WORK TO DO:
Copy out the rows verbatim, from the line containing "This screenshot has width=554, height=312." through the line containing "I want to click on use", and nothing else.

* * *

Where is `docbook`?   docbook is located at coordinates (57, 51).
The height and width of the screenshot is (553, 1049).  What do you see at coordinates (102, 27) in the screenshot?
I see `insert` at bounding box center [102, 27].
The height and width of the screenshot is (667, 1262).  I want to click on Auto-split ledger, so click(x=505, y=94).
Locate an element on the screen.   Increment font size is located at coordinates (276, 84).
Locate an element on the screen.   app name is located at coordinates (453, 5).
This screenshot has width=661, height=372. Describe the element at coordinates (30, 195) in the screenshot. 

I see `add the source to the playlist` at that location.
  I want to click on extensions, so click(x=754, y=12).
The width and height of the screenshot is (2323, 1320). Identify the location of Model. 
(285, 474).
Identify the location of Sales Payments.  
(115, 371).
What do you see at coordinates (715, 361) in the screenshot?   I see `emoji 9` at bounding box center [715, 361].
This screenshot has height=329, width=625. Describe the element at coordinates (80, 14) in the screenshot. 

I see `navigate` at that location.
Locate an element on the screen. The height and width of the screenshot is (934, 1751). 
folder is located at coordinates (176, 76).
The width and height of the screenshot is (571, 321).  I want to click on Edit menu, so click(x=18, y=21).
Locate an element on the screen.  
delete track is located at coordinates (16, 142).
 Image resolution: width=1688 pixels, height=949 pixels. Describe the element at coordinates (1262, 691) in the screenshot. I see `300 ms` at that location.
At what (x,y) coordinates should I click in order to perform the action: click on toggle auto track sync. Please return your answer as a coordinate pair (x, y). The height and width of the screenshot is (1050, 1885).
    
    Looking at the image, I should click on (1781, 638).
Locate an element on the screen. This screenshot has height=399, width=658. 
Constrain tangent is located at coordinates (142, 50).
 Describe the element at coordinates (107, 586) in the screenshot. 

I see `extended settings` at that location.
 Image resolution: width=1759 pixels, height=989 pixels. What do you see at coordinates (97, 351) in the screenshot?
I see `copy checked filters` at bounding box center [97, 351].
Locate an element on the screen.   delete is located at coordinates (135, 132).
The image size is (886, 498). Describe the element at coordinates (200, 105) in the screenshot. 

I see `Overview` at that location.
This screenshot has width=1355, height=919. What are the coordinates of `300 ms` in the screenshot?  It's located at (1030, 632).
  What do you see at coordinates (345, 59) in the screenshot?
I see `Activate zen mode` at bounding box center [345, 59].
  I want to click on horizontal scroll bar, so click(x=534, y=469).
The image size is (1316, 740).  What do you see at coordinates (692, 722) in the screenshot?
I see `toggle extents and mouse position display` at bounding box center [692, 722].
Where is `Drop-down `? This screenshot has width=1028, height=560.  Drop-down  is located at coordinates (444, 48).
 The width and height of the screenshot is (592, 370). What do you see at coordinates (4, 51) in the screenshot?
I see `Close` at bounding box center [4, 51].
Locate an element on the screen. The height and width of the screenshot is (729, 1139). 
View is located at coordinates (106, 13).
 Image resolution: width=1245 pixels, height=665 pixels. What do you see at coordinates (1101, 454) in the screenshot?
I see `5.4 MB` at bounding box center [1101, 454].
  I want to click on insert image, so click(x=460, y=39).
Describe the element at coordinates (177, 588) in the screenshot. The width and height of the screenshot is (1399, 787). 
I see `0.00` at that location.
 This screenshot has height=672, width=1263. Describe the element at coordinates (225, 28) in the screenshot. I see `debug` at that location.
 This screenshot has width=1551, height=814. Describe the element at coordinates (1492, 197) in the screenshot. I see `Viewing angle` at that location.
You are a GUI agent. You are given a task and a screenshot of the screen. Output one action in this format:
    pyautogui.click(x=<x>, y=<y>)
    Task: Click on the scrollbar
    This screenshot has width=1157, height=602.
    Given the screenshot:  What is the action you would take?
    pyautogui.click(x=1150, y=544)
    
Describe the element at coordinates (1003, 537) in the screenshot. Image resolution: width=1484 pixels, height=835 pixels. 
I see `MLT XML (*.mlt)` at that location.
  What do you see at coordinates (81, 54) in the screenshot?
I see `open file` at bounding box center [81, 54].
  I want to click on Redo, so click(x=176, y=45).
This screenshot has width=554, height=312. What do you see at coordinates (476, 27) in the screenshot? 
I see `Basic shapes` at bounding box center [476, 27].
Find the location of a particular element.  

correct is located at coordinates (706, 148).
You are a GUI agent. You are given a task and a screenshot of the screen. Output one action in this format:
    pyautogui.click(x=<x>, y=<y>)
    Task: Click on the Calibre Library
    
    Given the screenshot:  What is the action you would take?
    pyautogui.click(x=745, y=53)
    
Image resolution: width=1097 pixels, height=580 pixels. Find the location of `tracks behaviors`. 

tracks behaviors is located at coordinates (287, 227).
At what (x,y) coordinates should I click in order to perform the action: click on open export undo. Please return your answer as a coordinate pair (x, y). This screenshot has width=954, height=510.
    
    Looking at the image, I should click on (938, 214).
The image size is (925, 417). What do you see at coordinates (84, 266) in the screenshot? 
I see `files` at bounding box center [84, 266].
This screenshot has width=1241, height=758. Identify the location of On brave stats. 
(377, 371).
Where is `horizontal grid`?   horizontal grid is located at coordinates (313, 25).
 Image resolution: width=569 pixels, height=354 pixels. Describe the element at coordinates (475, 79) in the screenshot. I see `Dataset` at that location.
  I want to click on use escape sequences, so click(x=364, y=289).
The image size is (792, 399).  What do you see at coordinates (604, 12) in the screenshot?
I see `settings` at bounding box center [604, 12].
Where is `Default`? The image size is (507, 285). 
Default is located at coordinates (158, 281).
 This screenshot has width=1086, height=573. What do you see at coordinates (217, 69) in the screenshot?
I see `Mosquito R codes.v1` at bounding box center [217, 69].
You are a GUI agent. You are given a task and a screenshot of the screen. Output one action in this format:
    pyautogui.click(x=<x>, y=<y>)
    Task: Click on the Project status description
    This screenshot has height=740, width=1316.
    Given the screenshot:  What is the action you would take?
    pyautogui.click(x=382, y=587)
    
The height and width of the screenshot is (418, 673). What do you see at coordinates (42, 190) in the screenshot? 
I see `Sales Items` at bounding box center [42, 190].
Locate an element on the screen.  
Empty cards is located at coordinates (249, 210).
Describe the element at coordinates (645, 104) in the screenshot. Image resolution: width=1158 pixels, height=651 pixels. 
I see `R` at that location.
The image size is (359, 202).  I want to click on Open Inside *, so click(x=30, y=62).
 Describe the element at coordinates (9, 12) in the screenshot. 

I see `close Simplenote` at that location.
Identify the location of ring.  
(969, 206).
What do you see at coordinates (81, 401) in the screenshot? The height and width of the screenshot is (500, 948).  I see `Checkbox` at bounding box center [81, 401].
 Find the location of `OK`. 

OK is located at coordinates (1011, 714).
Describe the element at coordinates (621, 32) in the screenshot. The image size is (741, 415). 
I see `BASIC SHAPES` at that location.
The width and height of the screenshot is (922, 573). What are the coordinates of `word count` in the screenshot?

* * *

REPLY:
This screenshot has width=554, height=312. What do you see at coordinates (476, 27) in the screenshot? 
I see `Basic shapes` at bounding box center [476, 27].
Find the location of a particular element.  

correct is located at coordinates (706, 148).
You are a GUI agent. You are given a task and a screenshot of the screen. Output one action in this format:
    pyautogui.click(x=<x>, y=<y>)
    Task: Click on the Calibre Library
    
    Given the screenshot:  What is the action you would take?
    pyautogui.click(x=745, y=53)
    
Image resolution: width=1097 pixels, height=580 pixels. Find the location of `tracks behaviors`. 

tracks behaviors is located at coordinates (287, 227).
At what (x,y) coordinates should I click in order to perform the action: click on open export undo. Please return your answer as a coordinate pair (x, y). This screenshot has width=954, height=510.
    
    Looking at the image, I should click on (938, 214).
The image size is (925, 417). What do you see at coordinates (84, 266) in the screenshot? 
I see `files` at bounding box center [84, 266].
This screenshot has width=1241, height=758. Identify the location of On brave stats. 
(377, 371).
Where is `horizontal grid`?   horizontal grid is located at coordinates (313, 25).
 Image resolution: width=569 pixels, height=354 pixels. Describe the element at coordinates (475, 79) in the screenshot. I see `Dataset` at that location.
  I want to click on use escape sequences, so click(x=364, y=289).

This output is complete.